Вместо ответа Акинфий Иванович громко и хрипло произнес длинную фразу, в которой сидящие у костра разобрали только два знакомых слова: «Баал» и «Иакинф». Жутким показалось то, что в его голосе опять прорезался совершенно неуместный в такую минуту кавказский акцент. Потом Акинфий Иванович поднялся на одно колено и, взяв с земли свой совок, закрыл им лицо.
Никакой это был не совок, понял Валентин. А маска. Обычная маска сварщика.
– Прикалывается на отличненько, – усмехнулся Тимофей.

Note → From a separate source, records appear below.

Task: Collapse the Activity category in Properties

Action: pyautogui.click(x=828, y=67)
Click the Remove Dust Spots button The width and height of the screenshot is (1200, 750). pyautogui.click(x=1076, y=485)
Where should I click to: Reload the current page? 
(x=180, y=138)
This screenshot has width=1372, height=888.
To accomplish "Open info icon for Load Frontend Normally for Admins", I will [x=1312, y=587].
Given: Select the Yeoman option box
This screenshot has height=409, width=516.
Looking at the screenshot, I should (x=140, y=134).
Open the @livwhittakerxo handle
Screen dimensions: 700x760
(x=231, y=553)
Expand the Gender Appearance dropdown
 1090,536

Андрон потрогал его за руку.
– Гляди…
На скале, в том месте, где голубело пятно от фонаря, теперь было больше света, чем минуту назад: словно вместо слабого луча на нее навели целый прожектор. Пятно становилось все ярче, и скоро стало казаться, что скала светится изнутри, как если бы место, где был похожий на рога выступ, раскалилось добела.
А потом…
Произошло что-то странное. Словно бы застрявшие в камне рога вдруг с треском прорвали преграду, и сквозь образовавшуюся трещину вырвалось на свободу облако светящегося пара. Непонятно было, светится ли сам пар или это фонарь делает видимыми его клубы – но скоро света стало куда больше, чем может дать фонарь или даже прожектор. Свет залил все вокруг и за несколько секунд сделался настолько ярким, что начал слепить глаза.
Заросшая кустами площадка среди скал исчезла.
Вокруг остался только свет, чистый свет – или белое пламя, какое бывает, наверное, в недрах самых горячих печей. Пламя было живым. Оно было умным и беспощадным, но по-своему и сострадательным тоже. Оно могло создавать и растворять созданное без следа, и все четверо, только что сидевшие у костра, испытали благоговение, восторг и ужас.